In 1795, the Academy became Washington College by permission of our first president, George Washington, and is the first institution, in the nation, to bear his name. The Territory of the United States South of the River Ohio granted the new charter. It served as one of the very few colleges in the western wilderness. Pioneer, General, Statesman, Governor of the Lost State of Franklin, Governor of Tennessee, and United States Congressman John Sevier was a Charter Board Member of Washington College.

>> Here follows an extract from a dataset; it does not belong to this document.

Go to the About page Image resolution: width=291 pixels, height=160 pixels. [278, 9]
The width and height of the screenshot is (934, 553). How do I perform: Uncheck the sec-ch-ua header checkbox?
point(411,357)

For many years, the college remained the only institution of classical learning in the "West." Students came from pioneer families to be educated for the professions of the day. It is said that Dr. Doak could listen to two students reciting Ancient Greek and Latin at the same time and still was able to stop them and make corrections in their recitations. The Academy has graduated 22 college presidents, 28 congressional members, 1 congressional chaplain, 3 governors, 16 missionaries, 168 ministers, several career military officers and enlisted men, and countless teachers, judges, lawyers, and legislators.
One 1837 graduate, Samuel P. Carter of Elizabethton, was the only man in the history of the United States to rise to the rank of Major General in the Army and Rear Admiral in the Navy. Landon Carter Haynes, an 1838 graduate, was a state representative and during the Civil War a Confederate Senator from the state of Tennessee. Noted Statesman, Politician, and Unionist from the Civil War era, Oliver Perry Temple, graduated in 1844. Temple’s daughter, Mary Boyce Temple, donated the money, in her father’s name, to build the "Temple" wings on the Carnegie/Temple Building in 1927. Yet another graduate James Baxter Bean, a Civil War dentist, invented the "Bean Splint" which prevented disfigurement after gunshot wounds to the jaw. After the Civil War, he patented the metal denture plate.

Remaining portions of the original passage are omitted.